Programmatic Marketing In Emerging Markets: 5 Considerations For Success

martinkogan“Data-Driven Thinking” is written by members of the media community and contains fresh ideas on the digital revolution in media.

Today’s column is written by Martin Kogan, CEO at Headway Digital.

Emerging markets represent a bright opportunity for brands seeking to expand their market share.

Nearly 80% of the world’s population lives in a region considered emerging, and each year their collective economic output accounts for a larger share of the GDP. According to the International Monetary Fund, 2013 will be the first year in which emerging markets account for more than half of world GDP based on their purchasing power. What’s more, these markets will likely grow at two to three times the rate of the developed world in the years ahead.

Rapid economic growth has given rise to middle classes all over the developing world, including Latin America, Africa and Asia. Consumers are eager to spend their wealth on automobiles, electronics and packaged goods, as well as to sign up for services like Netflix, Spotify and LinkedIn Premium.

Agencies and brands in the US, Europe and Australia, now accustomed to the efficiencies of programmatic marketing, are asking if they can leverage RTB in the emerging markets. It’s a critical question given that few (if any) have direct relationships with publishers in these countries.

The answer is decidedly yes. Marketers can enjoy tremendous success reaching and engaging new prospects via programmatic pipes – as long as they’re attuned to the unique opportunities and challenges inherent in those markets.

Here are five things you should be thinking about:

#1: Expect a mixed buying model

Lots of publishers are selling inventory via RTB, but make no mistake, it’s still in its infancy. Programmatic marketing will get you the audiences you want, but not at scale. Plan on augmenting your media plan with direct deals with local publishers, and partner with a local expert who can optimize the direct deal portion of your campaign throughout its execution.

#2: Concentration on the right scale

Doubtless you can get plenty of emerging-market inventory from the US ad exchanges, but it might not be the right scale. Take Latin America as an example. Many of the region’s biggest publishers have never heard of Rubicon, BrightRoll or AdX, which makes them reluctant to open their inventory up to these players. At the same time, their sites have the mindshare of their country’s consumers, which means you need your messages to appear on them.

Publisher reticence will change in countries like Mexico and Brazil, but it will take a year or two. After all, publishers in the US and Europe warmed up slowly to RTB, and are only beginning to offer their more premium impressions into exchanges now.

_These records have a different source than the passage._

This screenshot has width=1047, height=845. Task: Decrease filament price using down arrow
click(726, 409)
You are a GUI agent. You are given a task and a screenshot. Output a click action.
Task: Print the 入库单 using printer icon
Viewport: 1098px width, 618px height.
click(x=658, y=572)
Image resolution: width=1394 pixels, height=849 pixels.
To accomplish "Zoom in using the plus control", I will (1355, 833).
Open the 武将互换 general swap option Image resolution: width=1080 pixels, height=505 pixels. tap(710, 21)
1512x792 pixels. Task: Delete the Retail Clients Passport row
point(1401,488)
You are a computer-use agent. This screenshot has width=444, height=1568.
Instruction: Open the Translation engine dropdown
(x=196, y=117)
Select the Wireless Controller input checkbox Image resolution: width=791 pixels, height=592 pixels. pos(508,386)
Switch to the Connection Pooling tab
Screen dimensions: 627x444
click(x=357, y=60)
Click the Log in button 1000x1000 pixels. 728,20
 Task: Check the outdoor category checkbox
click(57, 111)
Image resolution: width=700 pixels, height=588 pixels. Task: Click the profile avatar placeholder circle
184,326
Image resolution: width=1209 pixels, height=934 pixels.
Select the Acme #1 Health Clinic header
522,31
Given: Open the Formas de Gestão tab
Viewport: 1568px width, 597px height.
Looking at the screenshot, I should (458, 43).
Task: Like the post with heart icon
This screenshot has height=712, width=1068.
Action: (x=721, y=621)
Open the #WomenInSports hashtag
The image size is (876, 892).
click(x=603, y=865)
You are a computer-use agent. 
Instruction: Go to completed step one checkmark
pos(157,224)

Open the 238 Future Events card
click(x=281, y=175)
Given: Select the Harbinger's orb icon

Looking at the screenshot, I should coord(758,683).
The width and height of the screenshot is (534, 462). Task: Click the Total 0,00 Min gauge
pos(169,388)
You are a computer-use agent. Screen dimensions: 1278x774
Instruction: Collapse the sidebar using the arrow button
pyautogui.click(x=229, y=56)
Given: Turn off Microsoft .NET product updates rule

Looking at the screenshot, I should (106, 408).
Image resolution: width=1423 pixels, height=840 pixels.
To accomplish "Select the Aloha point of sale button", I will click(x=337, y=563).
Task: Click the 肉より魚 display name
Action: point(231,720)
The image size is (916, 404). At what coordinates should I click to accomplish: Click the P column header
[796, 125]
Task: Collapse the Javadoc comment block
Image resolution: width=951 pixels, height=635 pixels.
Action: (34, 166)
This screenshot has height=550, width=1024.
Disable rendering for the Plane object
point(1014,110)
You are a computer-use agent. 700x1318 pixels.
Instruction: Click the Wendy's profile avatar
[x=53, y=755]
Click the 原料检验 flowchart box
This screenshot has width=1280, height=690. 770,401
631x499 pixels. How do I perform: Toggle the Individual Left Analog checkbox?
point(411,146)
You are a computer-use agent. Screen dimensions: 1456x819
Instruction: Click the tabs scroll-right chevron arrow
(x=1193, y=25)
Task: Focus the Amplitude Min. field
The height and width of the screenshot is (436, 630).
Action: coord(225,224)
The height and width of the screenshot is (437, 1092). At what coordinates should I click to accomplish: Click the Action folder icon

#3: Tune in to local language and cultural nuances

We’ve all heard the one about a Chevy Nova marketing debacle in Latin America (no va means “doesn’t go” in Spanish). The story is a myth, but it’s an instructive one. All marketers should pay very close attention to the language used in every market where their ads will appear.

And I mean local. We all know that most people in Latin America speak Spanish, but that doesn’t mean they all speak the same Spanish. In Argentina the word for swimming pool is pileta; in Mexico it’s alberca; almost everywhere else it’s piscina.

In many ways, language is the easy part. Cultural sensitivities are harder to know about beforehand, and can do far greater damage to a brand if a message inadvertently offends a local community.

#4: Know how your target audiences access the Web

In established markets, advertisers have a great deal of insight into how their target audiences access the Web; this knowledge lets them develop highly effective display, mobile, video and social buying strategies. Those strategies might not apply in emerging markets.

In some countries, smartphone penetration is small. Others, like India, have a huge number of Internet cafes, which serve as a primary access point for many consumers. In such cases, demographic targeting may be less effective, since an adult male and a tween female may use the same computer in the same hour.

Today’s buyers certainly have the expertise to tailor campaigns to local conditions; the trick is getting detailed insight as to what those conditions are.

#5: Data quality and quantity are not what you’re used to

In many — but not all — emerging countries, publishers are just figuring out how to monetize their inventory; they haven’t even begun to monetize their audience data. That means quality audience data isn’t widely available.

(Don’t expect to get emerging market audience data from the BlueKais and eXelates of the world. Due to low demand and high storage costs, the big US providers haven’t invested in these markets.)

But that’s not to say that data isn’t available. It’s key to create direct Latin American publishers to access and package their audience data.